→ Exercise brief
Can you return, character for character, the lines in the items below, starting at the line that contains "coordinates (46, 322)." and ending after the line that contains "Looking at the"?

'''

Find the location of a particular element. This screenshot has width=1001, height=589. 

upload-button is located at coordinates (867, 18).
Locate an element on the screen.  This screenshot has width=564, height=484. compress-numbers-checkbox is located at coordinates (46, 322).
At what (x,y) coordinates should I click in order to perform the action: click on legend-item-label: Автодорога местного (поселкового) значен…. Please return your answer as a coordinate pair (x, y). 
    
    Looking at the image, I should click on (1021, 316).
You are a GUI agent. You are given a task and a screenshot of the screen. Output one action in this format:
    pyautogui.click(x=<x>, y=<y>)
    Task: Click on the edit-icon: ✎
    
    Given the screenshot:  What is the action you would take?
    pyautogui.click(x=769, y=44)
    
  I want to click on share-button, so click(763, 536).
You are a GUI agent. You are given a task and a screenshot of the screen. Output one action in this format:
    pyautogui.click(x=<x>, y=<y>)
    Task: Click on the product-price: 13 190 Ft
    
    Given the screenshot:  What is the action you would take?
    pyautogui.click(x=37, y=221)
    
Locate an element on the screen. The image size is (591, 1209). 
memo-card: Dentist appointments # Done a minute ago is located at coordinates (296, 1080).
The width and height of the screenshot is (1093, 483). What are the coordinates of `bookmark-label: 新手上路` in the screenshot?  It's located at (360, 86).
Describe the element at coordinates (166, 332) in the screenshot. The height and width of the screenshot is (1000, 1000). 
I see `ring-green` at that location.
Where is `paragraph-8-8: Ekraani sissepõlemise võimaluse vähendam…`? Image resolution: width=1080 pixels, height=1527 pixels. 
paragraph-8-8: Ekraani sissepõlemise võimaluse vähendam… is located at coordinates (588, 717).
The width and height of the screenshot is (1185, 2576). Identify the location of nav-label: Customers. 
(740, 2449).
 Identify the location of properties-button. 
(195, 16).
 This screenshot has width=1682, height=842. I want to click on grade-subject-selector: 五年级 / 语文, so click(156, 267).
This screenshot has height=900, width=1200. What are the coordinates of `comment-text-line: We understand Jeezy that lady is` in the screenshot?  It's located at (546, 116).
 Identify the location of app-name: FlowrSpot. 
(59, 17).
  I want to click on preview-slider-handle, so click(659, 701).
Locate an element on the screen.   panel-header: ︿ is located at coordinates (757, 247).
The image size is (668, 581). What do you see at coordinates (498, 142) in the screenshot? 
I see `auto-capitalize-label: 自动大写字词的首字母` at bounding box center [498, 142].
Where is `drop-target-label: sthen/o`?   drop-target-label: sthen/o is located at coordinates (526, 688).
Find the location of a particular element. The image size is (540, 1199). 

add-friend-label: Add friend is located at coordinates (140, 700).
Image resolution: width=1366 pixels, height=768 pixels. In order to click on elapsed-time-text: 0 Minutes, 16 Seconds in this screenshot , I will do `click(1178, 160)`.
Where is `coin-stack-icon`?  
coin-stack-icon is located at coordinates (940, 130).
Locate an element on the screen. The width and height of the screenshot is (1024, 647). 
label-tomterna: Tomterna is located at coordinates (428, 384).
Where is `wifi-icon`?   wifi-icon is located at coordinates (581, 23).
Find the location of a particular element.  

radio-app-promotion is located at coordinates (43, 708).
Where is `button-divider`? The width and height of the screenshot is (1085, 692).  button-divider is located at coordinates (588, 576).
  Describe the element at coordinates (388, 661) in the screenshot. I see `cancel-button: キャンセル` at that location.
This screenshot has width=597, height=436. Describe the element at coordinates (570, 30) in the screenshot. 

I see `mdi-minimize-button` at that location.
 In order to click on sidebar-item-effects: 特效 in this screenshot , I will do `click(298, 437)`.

'''

→ Completed task
Locate an element on the screen.  This screenshot has width=564, height=484. compress-numbers-checkbox is located at coordinates (46, 322).
At what (x,y) coordinates should I click in order to perform the action: click on legend-item-label: Автодорога местного (поселкового) значен…. Please return your answer as a coordinate pair (x, y). 
    
    Looking at the image, I should click on (1021, 316).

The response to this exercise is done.